• **Stored records**
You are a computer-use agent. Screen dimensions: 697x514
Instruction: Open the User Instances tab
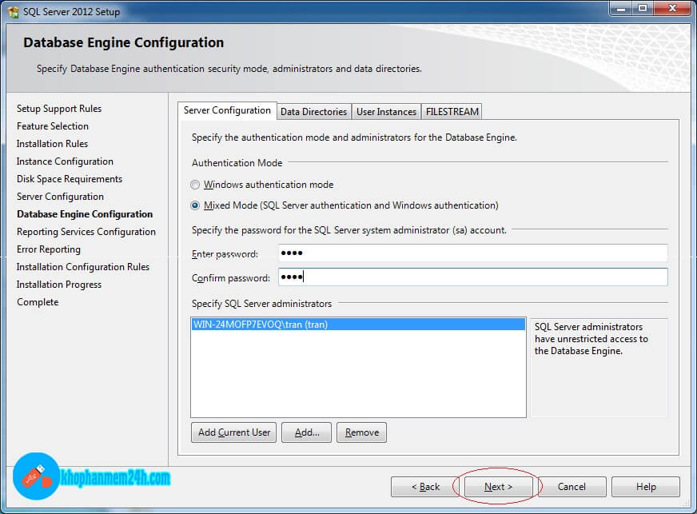[386, 112]
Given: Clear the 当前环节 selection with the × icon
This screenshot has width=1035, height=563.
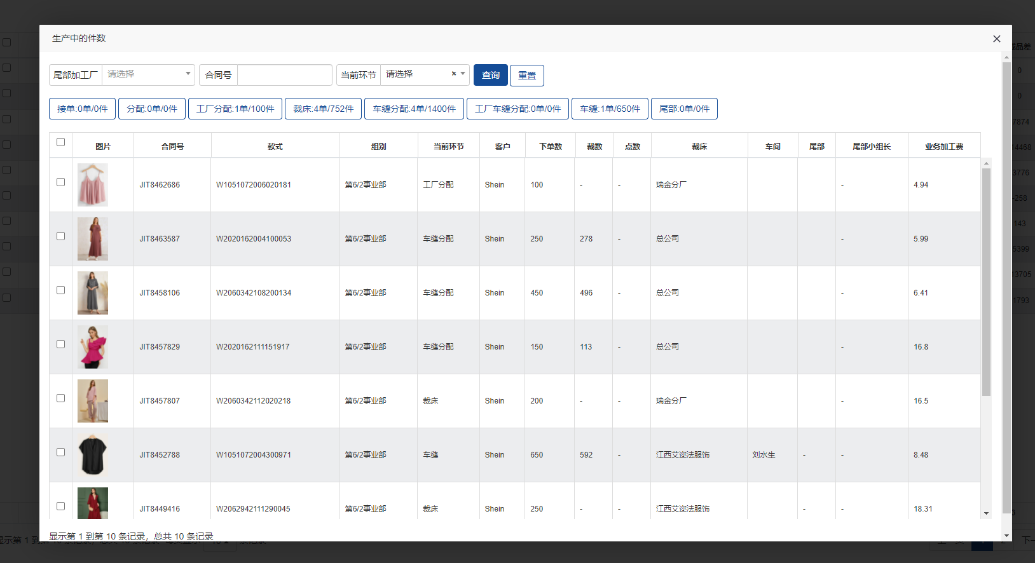Looking at the screenshot, I should pyautogui.click(x=454, y=74).
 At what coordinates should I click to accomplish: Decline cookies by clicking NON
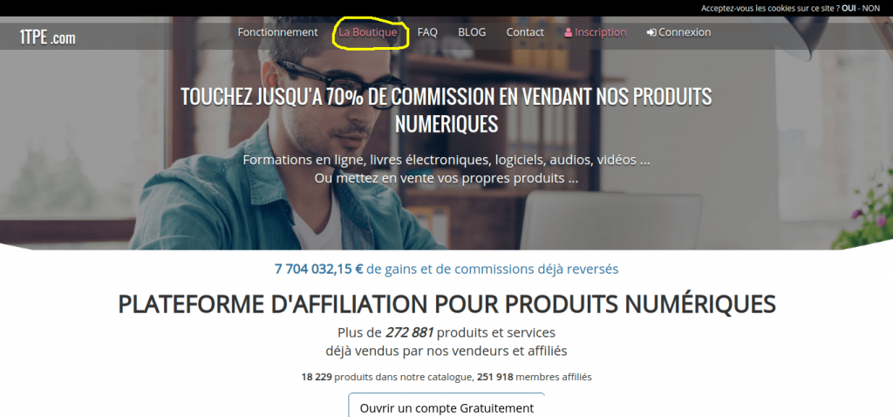(871, 8)
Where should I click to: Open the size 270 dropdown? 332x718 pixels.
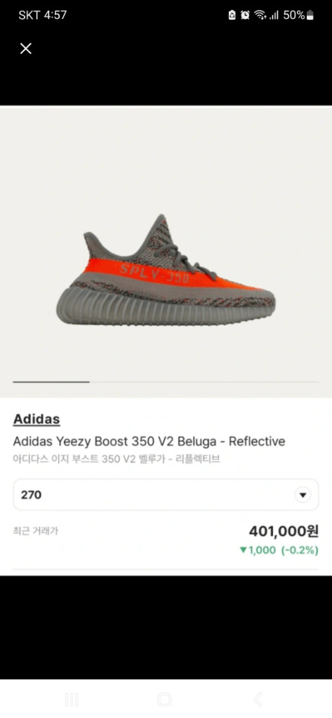[166, 494]
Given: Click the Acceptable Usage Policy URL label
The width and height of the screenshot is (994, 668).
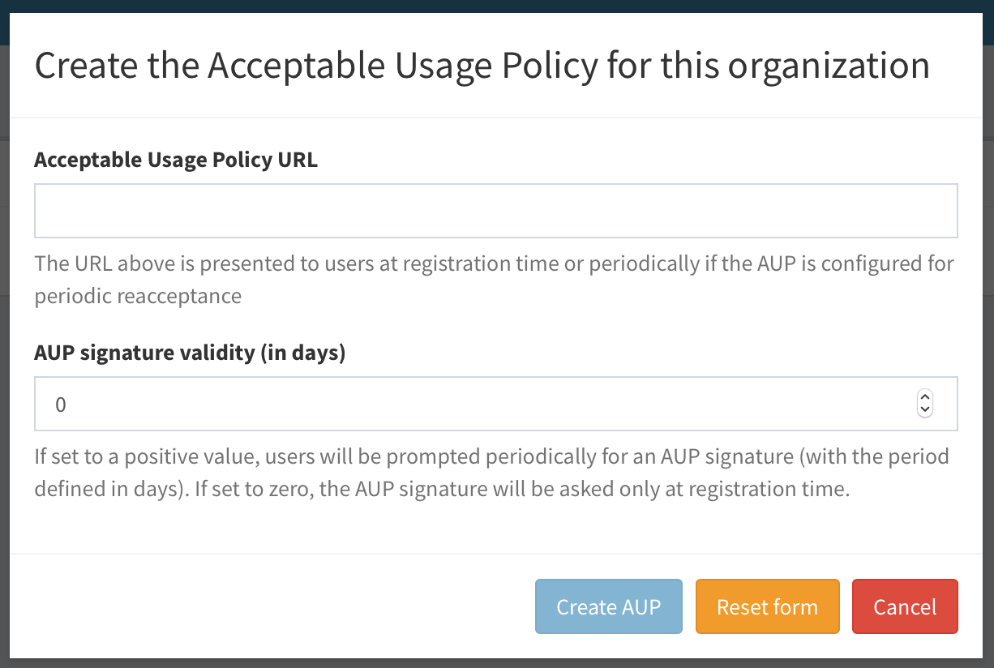Looking at the screenshot, I should 176,160.
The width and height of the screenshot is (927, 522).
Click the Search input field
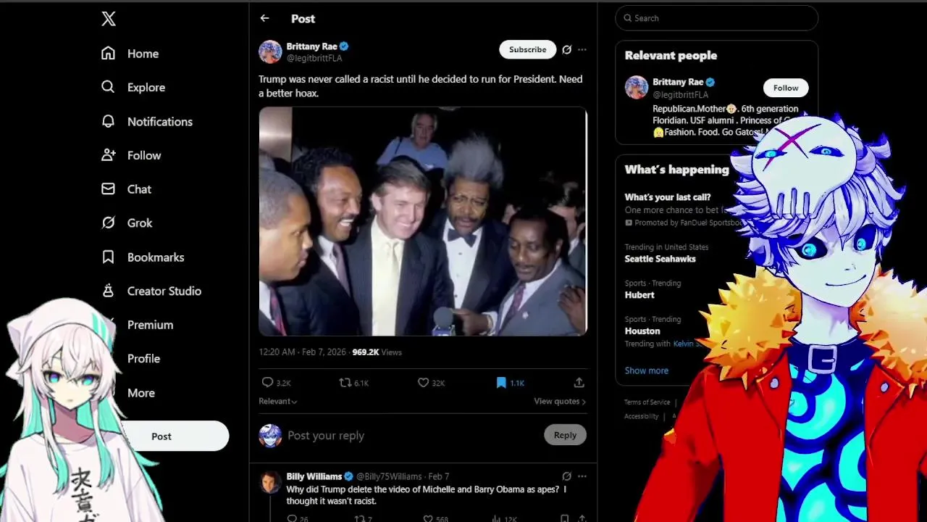716,18

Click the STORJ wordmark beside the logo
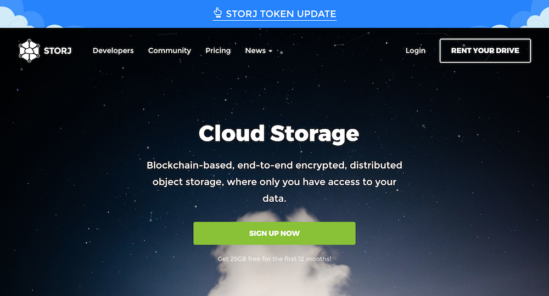coord(58,50)
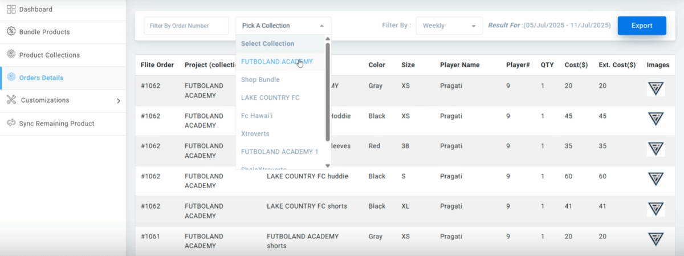Click the Bundle Products sidebar icon
The image size is (684, 256).
coord(11,32)
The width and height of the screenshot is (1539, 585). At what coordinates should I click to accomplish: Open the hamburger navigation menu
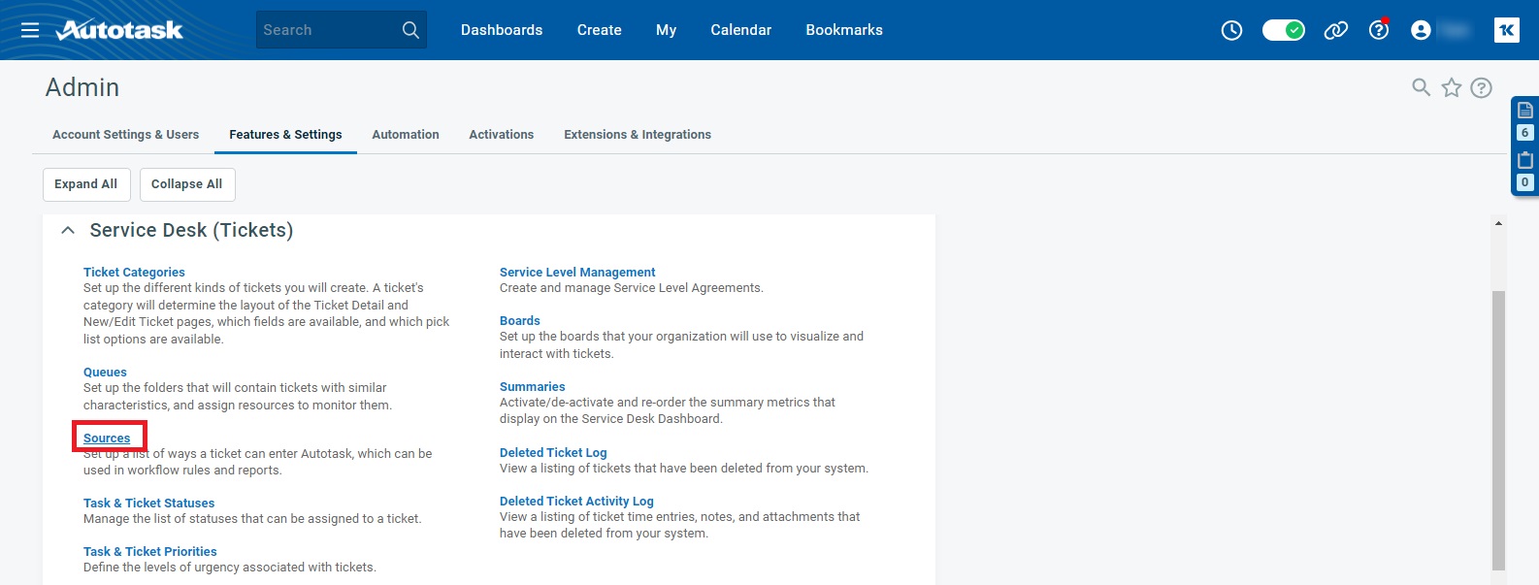click(30, 30)
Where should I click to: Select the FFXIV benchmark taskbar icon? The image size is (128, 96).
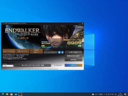(20, 94)
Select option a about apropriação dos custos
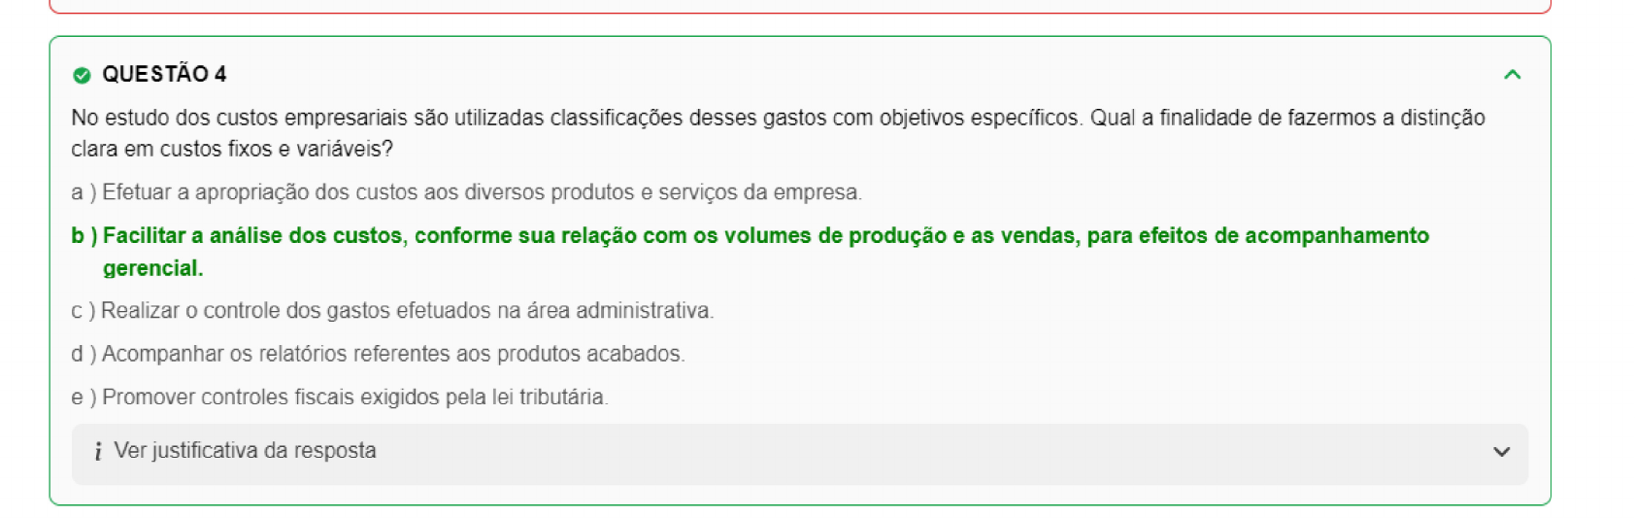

• **Problem details**
Note each line of the entries that has "Given" in it, and copy those lines.

• **Your response**
Given: Clear the 当前环节 selection with the × icon
Given: Click the Acceptable Usage Policy URL label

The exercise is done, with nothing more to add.